[Excerpts from a dataset]
################

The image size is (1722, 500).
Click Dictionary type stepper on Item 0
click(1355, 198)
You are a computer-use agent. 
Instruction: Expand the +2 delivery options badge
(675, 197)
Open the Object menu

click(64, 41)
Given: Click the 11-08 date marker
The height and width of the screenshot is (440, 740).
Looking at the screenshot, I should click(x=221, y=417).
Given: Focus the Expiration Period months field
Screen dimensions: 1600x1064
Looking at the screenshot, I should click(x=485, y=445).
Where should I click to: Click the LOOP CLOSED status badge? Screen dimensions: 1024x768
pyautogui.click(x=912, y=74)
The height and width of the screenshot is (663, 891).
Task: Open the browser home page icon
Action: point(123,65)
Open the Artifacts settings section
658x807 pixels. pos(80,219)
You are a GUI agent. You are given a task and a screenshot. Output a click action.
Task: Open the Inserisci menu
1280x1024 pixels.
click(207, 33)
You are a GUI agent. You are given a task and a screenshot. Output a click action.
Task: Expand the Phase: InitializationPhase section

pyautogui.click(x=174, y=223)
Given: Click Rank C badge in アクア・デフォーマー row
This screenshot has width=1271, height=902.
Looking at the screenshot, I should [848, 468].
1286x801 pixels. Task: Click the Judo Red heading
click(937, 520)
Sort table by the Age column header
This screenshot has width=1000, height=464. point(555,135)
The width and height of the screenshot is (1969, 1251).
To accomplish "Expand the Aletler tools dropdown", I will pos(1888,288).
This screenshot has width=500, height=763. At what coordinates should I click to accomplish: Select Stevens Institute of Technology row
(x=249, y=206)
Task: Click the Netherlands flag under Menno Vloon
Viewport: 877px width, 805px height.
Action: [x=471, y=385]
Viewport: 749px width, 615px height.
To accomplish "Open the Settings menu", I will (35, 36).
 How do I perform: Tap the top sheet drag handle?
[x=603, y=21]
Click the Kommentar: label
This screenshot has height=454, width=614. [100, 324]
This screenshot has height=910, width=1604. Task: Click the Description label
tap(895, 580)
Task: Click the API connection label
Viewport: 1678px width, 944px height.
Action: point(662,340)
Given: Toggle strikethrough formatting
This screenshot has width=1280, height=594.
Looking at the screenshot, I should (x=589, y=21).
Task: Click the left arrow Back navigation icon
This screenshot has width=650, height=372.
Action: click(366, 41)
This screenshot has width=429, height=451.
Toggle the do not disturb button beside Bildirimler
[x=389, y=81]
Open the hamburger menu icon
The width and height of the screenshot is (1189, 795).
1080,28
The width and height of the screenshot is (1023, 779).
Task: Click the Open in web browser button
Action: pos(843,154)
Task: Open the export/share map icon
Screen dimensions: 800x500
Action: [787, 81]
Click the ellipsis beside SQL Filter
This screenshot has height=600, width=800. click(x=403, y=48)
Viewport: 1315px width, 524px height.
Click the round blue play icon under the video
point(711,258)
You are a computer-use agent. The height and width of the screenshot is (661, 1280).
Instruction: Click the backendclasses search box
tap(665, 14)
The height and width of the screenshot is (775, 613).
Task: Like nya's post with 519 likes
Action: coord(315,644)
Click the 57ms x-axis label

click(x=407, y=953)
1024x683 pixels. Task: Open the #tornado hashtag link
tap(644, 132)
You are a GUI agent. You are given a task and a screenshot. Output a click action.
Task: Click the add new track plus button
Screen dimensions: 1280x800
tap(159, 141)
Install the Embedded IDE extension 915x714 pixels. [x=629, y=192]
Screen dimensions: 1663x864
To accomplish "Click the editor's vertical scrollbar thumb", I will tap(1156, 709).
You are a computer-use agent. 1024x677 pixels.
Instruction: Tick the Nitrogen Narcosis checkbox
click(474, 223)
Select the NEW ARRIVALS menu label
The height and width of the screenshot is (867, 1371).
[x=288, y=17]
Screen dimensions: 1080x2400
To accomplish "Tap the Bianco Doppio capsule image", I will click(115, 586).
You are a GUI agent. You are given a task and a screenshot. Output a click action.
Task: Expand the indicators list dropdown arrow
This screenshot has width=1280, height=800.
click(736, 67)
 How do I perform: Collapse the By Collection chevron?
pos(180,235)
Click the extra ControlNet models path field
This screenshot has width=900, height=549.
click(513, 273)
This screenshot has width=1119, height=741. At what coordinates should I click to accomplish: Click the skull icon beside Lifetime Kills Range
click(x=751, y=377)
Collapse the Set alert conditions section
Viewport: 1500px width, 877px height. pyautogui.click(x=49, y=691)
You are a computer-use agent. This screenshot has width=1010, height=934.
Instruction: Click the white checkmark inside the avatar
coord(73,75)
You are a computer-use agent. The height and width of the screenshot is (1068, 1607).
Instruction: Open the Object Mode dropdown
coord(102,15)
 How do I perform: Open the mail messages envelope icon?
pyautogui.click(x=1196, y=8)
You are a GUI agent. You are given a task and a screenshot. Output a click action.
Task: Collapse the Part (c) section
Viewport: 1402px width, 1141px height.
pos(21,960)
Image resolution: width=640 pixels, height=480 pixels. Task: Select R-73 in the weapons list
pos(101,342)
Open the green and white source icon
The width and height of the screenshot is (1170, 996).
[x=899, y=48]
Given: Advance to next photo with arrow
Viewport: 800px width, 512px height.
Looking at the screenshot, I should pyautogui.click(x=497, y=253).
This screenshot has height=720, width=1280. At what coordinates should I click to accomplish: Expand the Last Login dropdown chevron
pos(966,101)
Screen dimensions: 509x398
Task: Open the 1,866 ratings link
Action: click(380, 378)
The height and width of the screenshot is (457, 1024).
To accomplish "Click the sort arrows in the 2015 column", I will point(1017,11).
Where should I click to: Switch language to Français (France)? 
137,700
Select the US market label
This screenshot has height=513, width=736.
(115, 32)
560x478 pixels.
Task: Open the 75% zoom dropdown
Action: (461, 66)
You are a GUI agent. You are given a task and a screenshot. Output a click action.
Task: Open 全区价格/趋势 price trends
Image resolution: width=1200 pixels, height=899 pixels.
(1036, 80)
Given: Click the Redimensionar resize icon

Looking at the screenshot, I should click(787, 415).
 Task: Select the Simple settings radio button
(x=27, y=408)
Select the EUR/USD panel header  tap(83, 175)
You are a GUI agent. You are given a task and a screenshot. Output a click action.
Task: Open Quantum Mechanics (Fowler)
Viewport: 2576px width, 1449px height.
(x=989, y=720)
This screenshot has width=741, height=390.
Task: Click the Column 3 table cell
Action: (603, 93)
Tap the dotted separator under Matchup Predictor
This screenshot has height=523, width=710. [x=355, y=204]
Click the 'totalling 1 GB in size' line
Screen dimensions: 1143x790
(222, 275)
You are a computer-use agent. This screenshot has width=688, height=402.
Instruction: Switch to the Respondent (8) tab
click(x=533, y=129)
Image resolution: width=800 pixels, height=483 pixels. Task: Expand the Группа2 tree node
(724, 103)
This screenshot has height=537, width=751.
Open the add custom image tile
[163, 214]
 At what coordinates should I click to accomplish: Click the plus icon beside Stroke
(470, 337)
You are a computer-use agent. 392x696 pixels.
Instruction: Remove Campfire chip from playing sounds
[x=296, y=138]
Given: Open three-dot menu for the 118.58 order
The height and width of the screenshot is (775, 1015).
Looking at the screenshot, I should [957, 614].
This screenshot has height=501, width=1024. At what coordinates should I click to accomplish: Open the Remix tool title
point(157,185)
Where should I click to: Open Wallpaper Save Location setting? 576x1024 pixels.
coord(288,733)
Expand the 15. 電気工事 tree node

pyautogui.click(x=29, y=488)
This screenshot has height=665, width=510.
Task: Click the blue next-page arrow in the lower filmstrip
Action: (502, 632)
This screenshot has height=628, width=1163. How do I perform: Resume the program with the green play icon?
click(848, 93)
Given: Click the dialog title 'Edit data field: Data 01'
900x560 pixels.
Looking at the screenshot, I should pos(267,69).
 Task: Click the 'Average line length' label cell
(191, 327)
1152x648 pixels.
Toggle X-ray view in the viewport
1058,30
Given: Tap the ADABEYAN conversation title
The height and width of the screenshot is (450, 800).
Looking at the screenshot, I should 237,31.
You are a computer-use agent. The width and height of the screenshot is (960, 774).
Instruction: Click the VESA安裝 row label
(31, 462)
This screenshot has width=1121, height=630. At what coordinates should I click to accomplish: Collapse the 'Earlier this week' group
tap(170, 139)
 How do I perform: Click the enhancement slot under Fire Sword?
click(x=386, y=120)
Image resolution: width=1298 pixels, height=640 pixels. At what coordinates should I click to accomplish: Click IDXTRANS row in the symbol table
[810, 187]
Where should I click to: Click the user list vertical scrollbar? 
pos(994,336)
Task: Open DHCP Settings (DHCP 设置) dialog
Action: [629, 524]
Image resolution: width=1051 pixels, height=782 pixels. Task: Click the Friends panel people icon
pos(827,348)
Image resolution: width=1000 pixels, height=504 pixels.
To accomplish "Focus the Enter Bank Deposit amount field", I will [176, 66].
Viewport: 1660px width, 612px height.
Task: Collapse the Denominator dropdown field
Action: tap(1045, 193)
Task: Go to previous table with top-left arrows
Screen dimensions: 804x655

################

- EXERCISE INSTRUCTIONS
Word for word, restate the lines above from the line containing "Select the EUR/USD" through the line containing "Given: Click the dialog", with both included and nothing else.

- PROBLEM SOLUTION
Select the EUR/USD panel header  tap(83, 175)
You are a GUI agent. You are given a task and a screenshot. Output a click action.
Task: Open Quantum Mechanics (Fowler)
Viewport: 2576px width, 1449px height.
(x=989, y=720)
This screenshot has width=741, height=390.
Task: Click the Column 3 table cell
Action: (603, 93)
Tap the dotted separator under Matchup Predictor
This screenshot has height=523, width=710. [x=355, y=204]
Click the 'totalling 1 GB in size' line
Screen dimensions: 1143x790
(222, 275)
You are a computer-use agent. This screenshot has width=688, height=402.
Instruction: Switch to the Respondent (8) tab
click(x=533, y=129)
Image resolution: width=800 pixels, height=483 pixels. Task: Expand the Группа2 tree node
(724, 103)
This screenshot has height=537, width=751.
Open the add custom image tile
[163, 214]
 At what coordinates should I click to accomplish: Click the plus icon beside Stroke
(470, 337)
You are a computer-use agent. 392x696 pixels.
Instruction: Remove Campfire chip from playing sounds
[x=296, y=138]
Given: Open three-dot menu for the 118.58 order
The height and width of the screenshot is (775, 1015).
Looking at the screenshot, I should [957, 614].
This screenshot has height=501, width=1024. At what coordinates should I click to accomplish: Open the Remix tool title
point(157,185)
Where should I click to: Open Wallpaper Save Location setting? 576x1024 pixels.
coord(288,733)
Expand the 15. 電気工事 tree node

pyautogui.click(x=29, y=488)
This screenshot has height=665, width=510.
Task: Click the blue next-page arrow in the lower filmstrip
Action: (502, 632)
This screenshot has height=628, width=1163. How do I perform: Resume the program with the green play icon?
click(848, 93)
Given: Click the dialog title 'Edit data field: Data 01'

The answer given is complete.